Some years ago, I visited a piece of property a relative was leasing to start a business. It was a 1970’s commercial building, with a wrap-around parking lot. The lot was weedy and unkempt, with scrubby landscape plants and Mexican poppies growing alongside and in the cracks in the sidewalks.
Then I saw a small tree with familiar leaves. A mulberry! On closer inspection, I saw it was fruiting. But the fruit weren’t turning purple. Instead, they were white!
Whereas “normal” mulberries ripen from green to red to purple-black, these went from green to a semi-translucent white with a tinge of green, and sometimes a blush of pink or purple.
The flavor is different from the standard black mulberry fruits as well.

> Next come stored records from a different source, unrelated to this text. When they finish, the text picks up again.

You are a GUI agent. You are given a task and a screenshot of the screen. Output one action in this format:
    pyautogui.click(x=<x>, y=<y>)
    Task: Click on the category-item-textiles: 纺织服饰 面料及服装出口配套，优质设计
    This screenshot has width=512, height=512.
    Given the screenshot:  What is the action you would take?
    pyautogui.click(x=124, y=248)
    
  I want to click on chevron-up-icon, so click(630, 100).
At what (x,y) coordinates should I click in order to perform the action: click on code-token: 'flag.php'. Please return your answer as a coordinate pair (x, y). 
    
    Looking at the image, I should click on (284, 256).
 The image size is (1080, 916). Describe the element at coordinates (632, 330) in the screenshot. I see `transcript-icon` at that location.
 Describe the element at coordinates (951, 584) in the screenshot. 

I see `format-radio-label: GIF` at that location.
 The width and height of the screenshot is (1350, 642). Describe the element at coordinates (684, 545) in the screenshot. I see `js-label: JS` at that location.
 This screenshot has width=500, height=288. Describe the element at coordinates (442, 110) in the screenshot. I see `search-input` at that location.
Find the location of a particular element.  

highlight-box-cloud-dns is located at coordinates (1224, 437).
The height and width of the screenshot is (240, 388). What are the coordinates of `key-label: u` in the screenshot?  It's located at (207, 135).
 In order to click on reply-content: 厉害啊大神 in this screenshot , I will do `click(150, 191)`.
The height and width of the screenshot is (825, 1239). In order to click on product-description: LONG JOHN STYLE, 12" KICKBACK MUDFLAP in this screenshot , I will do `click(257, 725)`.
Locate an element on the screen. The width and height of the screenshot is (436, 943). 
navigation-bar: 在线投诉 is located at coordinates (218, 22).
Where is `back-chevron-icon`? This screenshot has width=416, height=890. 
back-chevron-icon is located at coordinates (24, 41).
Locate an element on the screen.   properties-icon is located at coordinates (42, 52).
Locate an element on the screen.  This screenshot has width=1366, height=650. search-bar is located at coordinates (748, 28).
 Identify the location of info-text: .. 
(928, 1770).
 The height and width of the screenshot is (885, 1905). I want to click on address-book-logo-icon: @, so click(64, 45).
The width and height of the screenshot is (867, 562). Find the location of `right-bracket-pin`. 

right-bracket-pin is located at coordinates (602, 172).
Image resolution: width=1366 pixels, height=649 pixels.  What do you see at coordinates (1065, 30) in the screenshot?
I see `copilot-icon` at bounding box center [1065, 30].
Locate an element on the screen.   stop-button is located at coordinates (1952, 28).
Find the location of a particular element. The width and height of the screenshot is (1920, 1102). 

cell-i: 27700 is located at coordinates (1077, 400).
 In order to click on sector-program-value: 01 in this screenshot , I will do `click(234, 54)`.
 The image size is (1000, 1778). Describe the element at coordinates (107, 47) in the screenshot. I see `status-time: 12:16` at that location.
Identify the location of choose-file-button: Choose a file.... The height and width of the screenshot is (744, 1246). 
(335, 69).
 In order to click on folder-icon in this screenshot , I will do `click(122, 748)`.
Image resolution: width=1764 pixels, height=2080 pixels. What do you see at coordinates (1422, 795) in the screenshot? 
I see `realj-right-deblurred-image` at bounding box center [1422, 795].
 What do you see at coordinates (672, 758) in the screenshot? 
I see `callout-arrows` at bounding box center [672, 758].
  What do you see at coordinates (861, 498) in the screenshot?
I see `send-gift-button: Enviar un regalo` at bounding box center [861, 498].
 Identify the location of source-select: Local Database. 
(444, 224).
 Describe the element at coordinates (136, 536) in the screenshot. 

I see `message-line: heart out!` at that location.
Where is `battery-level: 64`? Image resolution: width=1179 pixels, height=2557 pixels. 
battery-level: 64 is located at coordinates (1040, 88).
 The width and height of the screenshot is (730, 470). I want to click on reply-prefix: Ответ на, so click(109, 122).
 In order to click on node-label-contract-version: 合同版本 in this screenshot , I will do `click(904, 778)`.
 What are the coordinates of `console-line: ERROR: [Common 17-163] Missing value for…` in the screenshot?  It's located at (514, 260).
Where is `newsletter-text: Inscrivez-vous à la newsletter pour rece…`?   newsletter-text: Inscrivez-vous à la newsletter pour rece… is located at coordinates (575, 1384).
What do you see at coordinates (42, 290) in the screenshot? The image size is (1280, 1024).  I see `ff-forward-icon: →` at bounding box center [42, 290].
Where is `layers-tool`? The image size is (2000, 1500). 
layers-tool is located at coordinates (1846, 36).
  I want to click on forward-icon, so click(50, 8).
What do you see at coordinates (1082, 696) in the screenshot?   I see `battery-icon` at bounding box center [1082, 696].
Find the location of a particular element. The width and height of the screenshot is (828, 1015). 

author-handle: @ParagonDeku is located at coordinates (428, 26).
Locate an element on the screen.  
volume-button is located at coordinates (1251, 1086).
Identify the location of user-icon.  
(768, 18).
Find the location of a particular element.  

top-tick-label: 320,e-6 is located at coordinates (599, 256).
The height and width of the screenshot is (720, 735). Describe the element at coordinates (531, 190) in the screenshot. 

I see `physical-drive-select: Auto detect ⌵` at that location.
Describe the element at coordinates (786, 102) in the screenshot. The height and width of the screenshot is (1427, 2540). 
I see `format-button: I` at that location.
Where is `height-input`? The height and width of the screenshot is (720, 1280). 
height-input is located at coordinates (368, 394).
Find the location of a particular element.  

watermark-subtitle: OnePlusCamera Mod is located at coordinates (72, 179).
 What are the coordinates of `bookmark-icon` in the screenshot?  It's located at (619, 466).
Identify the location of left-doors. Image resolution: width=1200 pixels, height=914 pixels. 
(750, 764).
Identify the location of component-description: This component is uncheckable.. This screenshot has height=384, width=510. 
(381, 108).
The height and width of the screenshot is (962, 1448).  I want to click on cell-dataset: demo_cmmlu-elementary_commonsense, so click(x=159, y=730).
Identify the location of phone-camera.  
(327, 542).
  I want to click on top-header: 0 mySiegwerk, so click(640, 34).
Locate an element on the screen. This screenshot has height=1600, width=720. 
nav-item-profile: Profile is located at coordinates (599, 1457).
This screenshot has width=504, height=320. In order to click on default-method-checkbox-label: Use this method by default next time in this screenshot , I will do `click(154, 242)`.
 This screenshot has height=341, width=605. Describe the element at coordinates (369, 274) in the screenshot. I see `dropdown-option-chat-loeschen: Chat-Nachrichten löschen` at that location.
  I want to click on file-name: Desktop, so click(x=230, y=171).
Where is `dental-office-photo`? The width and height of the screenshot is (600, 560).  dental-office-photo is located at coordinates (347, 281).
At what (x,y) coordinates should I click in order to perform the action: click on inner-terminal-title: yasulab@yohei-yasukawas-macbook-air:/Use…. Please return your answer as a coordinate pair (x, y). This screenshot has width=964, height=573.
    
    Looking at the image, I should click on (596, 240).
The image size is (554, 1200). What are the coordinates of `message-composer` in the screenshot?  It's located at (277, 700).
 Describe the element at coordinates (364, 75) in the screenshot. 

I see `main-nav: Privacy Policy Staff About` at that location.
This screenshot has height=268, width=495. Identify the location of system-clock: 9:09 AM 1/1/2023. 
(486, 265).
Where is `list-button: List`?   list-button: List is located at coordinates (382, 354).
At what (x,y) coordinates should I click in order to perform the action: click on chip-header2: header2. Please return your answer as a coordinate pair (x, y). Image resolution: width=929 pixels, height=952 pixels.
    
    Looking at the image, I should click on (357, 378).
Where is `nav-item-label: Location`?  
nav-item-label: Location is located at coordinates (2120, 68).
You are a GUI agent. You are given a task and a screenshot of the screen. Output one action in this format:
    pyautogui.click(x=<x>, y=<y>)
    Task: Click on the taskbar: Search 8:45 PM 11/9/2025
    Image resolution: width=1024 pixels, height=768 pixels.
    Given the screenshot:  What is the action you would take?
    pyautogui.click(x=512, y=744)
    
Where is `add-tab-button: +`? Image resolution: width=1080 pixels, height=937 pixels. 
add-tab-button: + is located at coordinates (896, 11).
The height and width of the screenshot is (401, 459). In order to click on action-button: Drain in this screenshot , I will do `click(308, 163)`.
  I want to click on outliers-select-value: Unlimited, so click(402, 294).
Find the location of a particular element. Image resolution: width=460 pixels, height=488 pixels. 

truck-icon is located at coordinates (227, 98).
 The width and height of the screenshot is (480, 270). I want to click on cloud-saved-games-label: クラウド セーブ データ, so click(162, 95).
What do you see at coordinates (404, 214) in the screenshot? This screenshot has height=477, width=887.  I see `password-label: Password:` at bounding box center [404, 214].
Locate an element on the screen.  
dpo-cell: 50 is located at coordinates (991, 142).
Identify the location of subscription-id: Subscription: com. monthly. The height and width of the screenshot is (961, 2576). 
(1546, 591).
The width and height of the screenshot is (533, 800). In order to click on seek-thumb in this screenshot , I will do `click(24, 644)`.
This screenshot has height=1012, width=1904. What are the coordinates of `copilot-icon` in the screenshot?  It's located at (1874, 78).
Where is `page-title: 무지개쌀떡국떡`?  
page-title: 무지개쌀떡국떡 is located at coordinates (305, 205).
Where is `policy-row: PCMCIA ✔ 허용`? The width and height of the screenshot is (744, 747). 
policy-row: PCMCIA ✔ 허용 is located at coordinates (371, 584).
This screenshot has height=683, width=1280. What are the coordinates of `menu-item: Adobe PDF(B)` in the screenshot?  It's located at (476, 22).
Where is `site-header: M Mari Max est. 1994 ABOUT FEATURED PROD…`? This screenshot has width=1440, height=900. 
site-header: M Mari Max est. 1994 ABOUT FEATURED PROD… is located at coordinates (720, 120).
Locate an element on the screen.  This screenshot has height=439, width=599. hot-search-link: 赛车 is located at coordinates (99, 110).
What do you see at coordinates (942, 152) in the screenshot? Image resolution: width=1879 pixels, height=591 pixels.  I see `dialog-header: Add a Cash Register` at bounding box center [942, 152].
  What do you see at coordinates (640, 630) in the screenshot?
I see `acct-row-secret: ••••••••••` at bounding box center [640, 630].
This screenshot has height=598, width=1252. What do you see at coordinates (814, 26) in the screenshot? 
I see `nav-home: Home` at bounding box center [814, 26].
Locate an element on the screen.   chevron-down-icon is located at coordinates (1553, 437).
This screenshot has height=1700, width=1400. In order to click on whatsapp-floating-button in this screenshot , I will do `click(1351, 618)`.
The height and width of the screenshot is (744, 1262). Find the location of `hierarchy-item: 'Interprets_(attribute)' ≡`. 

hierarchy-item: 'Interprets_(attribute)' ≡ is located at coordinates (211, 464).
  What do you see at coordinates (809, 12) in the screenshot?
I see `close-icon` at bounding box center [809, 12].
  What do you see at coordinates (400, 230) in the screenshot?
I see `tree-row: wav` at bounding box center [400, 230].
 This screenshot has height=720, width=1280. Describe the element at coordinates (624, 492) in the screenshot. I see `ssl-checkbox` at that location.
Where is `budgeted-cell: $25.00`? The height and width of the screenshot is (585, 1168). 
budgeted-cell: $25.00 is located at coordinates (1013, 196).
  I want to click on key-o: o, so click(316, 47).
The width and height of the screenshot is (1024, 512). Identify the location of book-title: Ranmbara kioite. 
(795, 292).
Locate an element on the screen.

More like honey, or just plain white sugar.
When dried, they are really delicious, with a honeyed currant flavor.
I asked to take some cuttings, and successfully rooted a few which I planted in my North Florida Food Forest Project. When we moved overseas, I left those trees behind – but when we moved back to the states, I hunted down some while mulberries again, this time from Burnt Ridge Nursery.
I planted both of them in my Grocery Row Gardens. One variety (Ivory White) makes slightly larger fruit with a slight purple blush, the other one (I forget the cultivar) makes green-white fruit. Both taste less complex than black mulberries, and I don’t think they are as good in cobblers or in jam, so into the dehydrator they go.
They don’t look great when dehydrated, but the flavor is greatly enhanced – they are delicious!
You can see the harvest video here and get a closer look at the trees:
I would not be without mulberries in my gardens – and the whites have been outstanding producers this year.